Il bar all’angolo è in grado di ospitare i vecchietti che si schiantano di banchini alle ore piú curiose del giorno – e che tra una bestemmia e l’altra sgomitano via le rispettive badanti perché la passeggiata sul viale alberato non la vogliono fare -, i tamarrini che segano scuola per tenere sulle ginocchia ragazzine con scarpe da ginnastica che non si capisce bene come riescano a sollevare da terra, con quelle gambette secche da cicogna. Il bar all’angolo ospita anche quelli che si trovano per un caffè, e basta. Questi consumano solo nei primi quindici secondi, rimanendo poi a raschiare la tazza con il cucchiaino per le sei ore successive, lagnandosi delle inguistizie della vita. A queste persone vorrei dire che potrebbero almeno fare lo sforzo di ordinare un succo, verso la terza ora e quaranta, cosí, come segno di benevolenza verso il gestore, ma anche come gesto carino nei confronti degli altri avventori, quelli che di riflesso saranno investiti dall’ostilità repressa di camerieri indispettiti e che riceveranno, con ogni probabilità, bevande e panini scaracchiati senza meritarlo. Comunque, nel bar all’angolo ci si sta, ma non cosí in tanti, anche perché ti sembra di no, ma i vecchietti occupano un casino di spazio e non puoi spintonarli per raggiungere il bancone o comprimerli in un angolo. Vivono di permalosità, sono delicati e di ossatura croccante, non li scolli da dove si piazzano.
E poi, c’è il minibar.
Nel minibar non ci entri. Non ci entra nessuno. È un posto talmente esclusivo che se non sei una bottiglia di qualcosa o un sacchetto di salatini sarai destinato all’emarginazione.

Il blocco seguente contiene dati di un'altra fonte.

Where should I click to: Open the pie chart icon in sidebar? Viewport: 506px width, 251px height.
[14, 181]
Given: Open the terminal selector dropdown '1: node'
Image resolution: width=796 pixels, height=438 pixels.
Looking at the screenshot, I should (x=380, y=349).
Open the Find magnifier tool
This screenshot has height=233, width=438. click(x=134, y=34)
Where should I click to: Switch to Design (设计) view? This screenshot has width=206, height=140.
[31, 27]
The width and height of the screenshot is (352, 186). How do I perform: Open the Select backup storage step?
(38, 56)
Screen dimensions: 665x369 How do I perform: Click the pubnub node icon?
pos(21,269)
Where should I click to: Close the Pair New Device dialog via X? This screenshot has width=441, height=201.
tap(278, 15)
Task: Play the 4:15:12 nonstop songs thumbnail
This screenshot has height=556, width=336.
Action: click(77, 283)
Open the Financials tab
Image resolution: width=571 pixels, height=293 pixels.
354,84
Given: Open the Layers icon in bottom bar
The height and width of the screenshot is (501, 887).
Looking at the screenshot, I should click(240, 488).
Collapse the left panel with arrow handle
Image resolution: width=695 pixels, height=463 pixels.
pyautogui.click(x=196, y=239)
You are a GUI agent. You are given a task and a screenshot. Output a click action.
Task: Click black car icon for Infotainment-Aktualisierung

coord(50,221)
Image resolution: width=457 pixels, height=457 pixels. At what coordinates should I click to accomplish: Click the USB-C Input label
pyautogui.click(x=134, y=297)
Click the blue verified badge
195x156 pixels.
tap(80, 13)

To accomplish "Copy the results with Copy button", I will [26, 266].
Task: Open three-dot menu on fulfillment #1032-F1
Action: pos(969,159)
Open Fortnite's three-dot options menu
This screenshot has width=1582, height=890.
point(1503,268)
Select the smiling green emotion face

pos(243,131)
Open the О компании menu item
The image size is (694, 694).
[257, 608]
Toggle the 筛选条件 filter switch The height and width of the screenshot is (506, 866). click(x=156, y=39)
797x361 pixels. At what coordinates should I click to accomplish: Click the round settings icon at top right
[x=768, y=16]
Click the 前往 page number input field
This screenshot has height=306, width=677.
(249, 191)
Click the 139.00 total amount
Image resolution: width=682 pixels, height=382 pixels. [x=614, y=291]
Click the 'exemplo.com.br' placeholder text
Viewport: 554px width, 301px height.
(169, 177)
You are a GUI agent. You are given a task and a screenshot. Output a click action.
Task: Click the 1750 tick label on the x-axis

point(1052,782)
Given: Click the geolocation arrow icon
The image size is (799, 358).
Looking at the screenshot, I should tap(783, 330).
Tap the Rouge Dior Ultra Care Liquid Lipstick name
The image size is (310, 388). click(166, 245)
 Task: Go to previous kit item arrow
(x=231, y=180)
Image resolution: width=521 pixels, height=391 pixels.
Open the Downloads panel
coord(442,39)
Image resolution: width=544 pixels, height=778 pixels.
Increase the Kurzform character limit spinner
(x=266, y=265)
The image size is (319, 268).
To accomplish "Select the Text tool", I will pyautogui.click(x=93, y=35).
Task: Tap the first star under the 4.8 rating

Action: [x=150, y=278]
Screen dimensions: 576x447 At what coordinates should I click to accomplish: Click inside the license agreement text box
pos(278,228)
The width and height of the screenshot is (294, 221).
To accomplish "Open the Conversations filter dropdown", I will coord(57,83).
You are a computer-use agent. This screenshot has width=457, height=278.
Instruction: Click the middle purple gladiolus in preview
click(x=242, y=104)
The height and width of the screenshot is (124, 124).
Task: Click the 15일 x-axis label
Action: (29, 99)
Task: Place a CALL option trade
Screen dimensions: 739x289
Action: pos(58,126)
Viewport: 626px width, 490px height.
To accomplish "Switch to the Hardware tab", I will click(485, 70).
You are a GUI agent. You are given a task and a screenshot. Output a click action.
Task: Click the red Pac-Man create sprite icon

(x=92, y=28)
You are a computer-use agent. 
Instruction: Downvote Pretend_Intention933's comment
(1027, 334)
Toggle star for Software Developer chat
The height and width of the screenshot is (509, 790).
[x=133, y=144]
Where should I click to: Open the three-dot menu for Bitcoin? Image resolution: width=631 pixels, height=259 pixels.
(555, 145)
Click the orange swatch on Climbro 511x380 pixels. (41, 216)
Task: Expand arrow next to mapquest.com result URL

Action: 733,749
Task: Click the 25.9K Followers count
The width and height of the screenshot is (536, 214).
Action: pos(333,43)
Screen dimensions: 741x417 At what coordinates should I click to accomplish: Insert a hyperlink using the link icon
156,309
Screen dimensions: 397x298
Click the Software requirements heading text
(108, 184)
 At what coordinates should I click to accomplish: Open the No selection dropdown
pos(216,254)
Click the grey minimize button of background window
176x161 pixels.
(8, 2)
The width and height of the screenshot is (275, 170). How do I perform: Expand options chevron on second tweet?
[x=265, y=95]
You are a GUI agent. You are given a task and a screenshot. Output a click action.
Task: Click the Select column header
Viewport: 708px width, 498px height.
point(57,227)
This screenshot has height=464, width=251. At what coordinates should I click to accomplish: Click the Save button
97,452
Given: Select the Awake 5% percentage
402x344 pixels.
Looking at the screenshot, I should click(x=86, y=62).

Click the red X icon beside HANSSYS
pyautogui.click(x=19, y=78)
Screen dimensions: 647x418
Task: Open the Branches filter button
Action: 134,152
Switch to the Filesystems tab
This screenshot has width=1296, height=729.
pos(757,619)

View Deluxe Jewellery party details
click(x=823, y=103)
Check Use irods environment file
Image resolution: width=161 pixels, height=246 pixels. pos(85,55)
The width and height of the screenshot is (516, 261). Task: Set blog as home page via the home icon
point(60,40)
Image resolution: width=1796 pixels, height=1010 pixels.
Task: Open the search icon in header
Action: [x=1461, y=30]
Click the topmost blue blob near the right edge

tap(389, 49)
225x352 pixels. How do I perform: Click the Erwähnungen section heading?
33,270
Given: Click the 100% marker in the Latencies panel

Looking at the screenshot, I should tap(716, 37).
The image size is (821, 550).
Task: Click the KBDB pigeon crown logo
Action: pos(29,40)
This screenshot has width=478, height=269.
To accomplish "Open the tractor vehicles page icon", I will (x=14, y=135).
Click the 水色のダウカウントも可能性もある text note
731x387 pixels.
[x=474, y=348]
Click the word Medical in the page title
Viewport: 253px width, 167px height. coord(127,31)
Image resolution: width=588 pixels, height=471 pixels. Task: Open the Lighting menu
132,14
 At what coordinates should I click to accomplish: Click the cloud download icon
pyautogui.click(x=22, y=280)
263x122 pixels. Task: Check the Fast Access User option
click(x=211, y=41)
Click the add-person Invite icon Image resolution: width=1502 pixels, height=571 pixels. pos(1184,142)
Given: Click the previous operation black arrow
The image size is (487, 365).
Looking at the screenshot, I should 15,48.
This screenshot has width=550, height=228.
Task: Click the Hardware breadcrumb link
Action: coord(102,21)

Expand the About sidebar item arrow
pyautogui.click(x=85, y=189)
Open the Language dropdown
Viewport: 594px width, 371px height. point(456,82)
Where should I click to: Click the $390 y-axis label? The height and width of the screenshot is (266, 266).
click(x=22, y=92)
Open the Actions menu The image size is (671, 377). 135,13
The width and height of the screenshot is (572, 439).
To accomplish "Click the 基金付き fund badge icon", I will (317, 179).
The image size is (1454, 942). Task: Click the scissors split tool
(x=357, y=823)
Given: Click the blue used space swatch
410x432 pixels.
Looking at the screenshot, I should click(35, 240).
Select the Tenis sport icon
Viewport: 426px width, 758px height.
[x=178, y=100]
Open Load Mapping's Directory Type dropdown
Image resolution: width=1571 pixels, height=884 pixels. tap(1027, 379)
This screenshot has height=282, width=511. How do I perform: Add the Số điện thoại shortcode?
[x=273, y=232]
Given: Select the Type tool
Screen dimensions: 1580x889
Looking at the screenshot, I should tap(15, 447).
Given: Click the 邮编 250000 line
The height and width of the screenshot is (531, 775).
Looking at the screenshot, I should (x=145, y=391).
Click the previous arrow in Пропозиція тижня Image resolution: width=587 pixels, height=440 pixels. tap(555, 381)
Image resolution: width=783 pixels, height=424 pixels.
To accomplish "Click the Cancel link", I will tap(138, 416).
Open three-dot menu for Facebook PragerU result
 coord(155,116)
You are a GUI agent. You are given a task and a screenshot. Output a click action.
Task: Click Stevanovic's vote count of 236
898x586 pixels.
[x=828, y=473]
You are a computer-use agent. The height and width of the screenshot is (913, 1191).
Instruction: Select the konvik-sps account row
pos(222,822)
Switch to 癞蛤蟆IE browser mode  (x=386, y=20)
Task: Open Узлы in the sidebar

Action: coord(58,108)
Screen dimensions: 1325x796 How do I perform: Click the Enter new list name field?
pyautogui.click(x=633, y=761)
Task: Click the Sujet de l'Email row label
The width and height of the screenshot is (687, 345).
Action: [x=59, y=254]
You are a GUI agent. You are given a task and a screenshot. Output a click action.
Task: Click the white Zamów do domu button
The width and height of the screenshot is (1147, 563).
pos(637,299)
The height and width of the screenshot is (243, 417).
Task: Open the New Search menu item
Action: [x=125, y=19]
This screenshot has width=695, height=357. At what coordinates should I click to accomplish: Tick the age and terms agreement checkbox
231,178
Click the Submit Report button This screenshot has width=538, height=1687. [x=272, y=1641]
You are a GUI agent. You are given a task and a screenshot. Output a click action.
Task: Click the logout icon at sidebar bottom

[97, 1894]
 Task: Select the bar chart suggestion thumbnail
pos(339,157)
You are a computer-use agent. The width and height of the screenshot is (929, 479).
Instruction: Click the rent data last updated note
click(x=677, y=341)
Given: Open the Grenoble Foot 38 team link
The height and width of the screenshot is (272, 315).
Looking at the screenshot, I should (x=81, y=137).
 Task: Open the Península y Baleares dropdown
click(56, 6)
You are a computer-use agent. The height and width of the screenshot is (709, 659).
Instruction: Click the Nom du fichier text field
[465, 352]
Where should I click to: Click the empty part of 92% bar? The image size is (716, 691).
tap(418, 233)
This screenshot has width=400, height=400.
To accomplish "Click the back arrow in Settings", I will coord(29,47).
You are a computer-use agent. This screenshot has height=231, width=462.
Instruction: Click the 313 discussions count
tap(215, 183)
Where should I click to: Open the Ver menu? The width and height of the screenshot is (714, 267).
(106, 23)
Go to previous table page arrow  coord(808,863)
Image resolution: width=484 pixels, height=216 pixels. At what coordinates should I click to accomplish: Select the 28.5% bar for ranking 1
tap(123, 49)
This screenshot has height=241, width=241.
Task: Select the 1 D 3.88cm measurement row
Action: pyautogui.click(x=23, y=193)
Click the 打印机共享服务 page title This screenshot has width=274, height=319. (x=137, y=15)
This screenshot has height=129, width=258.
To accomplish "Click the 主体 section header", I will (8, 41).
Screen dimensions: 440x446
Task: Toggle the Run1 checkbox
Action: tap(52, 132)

Il minibar non è nato per scopi di spasso o aggregazione, è un incrocio solipsistico tra un salvadanaio e un piccolo bunker, cioè una cassaforte. Della cassaforte, il minibar non condivide unicamente le dimensioni, ma anche la spiacevole sensazione di essere piú povero e vulnerabile ogni volta che la apri e tiri fuori qualcosa. Insomma, chiunque arrivi in camera alle due del mattino e si avventi su camparini e arachidi sarà soddisfatto e contento per un istante davvero fugace: dopo la prima sorsata e tre pistacchi, l’utente medio del minibar si metterà a pensare, si renderà conto di aver speso tipo quindici euro, da solo, sul terrazzo di un cazzo di albergo con il mare che manco si vede piú all’orizzonte perché è notte. È come quando qualcuno compra una fantasia a zigzag di Missoni, va a una festa col vestito nuovo e la gente non solo non capisce, ma sommerge sistematicamente di complimenti una scema ricoperta da uno zigzag molto simile, comprato da H&M per un qualche prezzo che termina per .99.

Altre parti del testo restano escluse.